お二人の希望は平屋でゆったりと暮らすこと。車が好きなIさんはガレージも作りたい。
平屋は家相学上も最良ですが、建物の構えを整えながら採光と通風を確保するのは容易ではありません。さらに、別棟となるガレージは、母屋からある程度離さなければいけないため、どうしても広い敷地が必要になってしまいます。
 
最初に出張鑑定した土地は周囲の環境とIさんたちの希望があってなく、とてもゆったりと過ごせる土地ではなかったのです。
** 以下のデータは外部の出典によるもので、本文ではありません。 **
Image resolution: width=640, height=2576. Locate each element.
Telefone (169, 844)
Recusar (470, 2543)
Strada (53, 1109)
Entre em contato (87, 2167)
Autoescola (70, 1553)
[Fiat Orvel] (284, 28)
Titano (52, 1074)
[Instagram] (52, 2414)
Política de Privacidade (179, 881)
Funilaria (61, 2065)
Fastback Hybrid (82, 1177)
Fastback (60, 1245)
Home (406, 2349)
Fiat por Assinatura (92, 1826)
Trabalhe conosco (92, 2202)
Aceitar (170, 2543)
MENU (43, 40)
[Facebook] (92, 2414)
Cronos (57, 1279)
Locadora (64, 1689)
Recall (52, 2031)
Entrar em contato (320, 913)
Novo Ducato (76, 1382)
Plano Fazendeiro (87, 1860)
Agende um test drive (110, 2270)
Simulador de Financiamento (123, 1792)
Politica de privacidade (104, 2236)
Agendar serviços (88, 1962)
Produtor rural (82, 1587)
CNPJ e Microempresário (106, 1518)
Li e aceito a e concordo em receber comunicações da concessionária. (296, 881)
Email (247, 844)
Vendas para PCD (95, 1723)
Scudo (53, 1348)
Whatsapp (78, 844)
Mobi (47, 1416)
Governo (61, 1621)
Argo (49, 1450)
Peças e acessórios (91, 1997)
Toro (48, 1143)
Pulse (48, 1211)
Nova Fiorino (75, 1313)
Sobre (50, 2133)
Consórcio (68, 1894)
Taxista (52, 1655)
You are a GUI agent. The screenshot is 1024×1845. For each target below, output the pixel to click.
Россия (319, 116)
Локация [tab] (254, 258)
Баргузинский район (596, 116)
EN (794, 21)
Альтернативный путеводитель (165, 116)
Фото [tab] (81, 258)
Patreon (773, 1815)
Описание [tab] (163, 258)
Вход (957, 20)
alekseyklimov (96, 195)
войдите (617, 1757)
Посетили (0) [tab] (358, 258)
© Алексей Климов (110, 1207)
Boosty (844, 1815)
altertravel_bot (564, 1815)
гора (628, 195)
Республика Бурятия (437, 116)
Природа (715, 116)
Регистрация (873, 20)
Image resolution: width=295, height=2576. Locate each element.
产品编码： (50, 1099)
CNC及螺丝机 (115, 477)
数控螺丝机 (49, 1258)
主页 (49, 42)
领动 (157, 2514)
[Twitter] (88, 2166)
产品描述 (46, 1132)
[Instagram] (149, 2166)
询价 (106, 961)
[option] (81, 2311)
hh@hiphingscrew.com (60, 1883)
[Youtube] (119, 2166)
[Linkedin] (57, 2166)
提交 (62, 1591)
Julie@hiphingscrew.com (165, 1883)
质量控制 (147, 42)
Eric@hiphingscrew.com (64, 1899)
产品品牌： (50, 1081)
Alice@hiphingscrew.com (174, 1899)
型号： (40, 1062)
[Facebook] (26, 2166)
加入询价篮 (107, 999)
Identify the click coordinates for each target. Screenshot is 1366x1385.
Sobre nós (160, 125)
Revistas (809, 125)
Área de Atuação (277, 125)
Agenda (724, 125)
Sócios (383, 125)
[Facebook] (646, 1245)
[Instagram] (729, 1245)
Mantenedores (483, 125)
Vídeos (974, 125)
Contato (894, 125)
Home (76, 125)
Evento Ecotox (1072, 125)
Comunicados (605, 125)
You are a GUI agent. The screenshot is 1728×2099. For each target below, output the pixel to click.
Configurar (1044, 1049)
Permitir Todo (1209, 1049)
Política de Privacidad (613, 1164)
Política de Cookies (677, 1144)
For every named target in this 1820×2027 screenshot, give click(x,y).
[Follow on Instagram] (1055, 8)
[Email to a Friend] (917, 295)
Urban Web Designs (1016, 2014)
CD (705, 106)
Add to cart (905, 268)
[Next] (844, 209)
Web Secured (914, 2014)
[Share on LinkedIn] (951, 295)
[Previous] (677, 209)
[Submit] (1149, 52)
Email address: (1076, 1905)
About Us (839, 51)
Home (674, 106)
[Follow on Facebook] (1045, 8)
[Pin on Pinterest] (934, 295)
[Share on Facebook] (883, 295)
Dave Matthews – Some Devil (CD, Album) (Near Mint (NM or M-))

忙しいIさん夫婦は、仕事が終わってから夜にこの土地を見に行かれたので、静かな土地だと思いこんでいました。しかし、日曜の午前中でも近くの畑から作業する農機の音がうるさく、工場もあるので昼間はとても騒がしい土地だったのです。
 
次に鑑定した土地は環境もよく敷地の広さも十分でしたが、道路付きが悪く無難な家相の間取りが取れません。この土地は、Iさんの同級生でセキスイハウスにつとめる友人のМさんの紹介でしたので、その場に同席されたМさんに私から、あらためて敷地の条件を説明したところ、なんと、すぐ近くにその条件にあった土地があるとのこと。急遽、予定を変更してその土地へ向かいました。
 
結局、その土地に新築することになったのです。
その土地は、セキスイハウスで建築することを条件にした、いわゆる「建築条件付きの敷地」です。実は、この敷地はもともと2区画だったものを1区画にまとめました。平屋でガレージ付き、さらに、家相も吉相とするなら、どうしても2区画分のスペースが必要になります。また、セキスイハウスさんにも2区画を1区画にまとめることを快く了承してもらえたので、めでたく新築をすることになりました。
 
土地探しは難航したIさんでしたが、私の設計した平屋の間取りとガレージの配置を気に入り、また、セキスイハウスさんとの相性も良く、とても満足した新築事業だったそうです。
 
家には家相があるように、土地にも地相があります。自分たちの希望する間取りを実現するためには、どんな土地が適しているのか。当たり前のことですが、これがわからず、失敗する人たちも多いのが現実です。ポイントは、しっかりと自分の目でその土地を観ること。気になったら昼でも夜でも何度でも現地に出かけてください。そして、信頼のおける建築士や施工会社の担当者など、プロのアドバイスも重要です。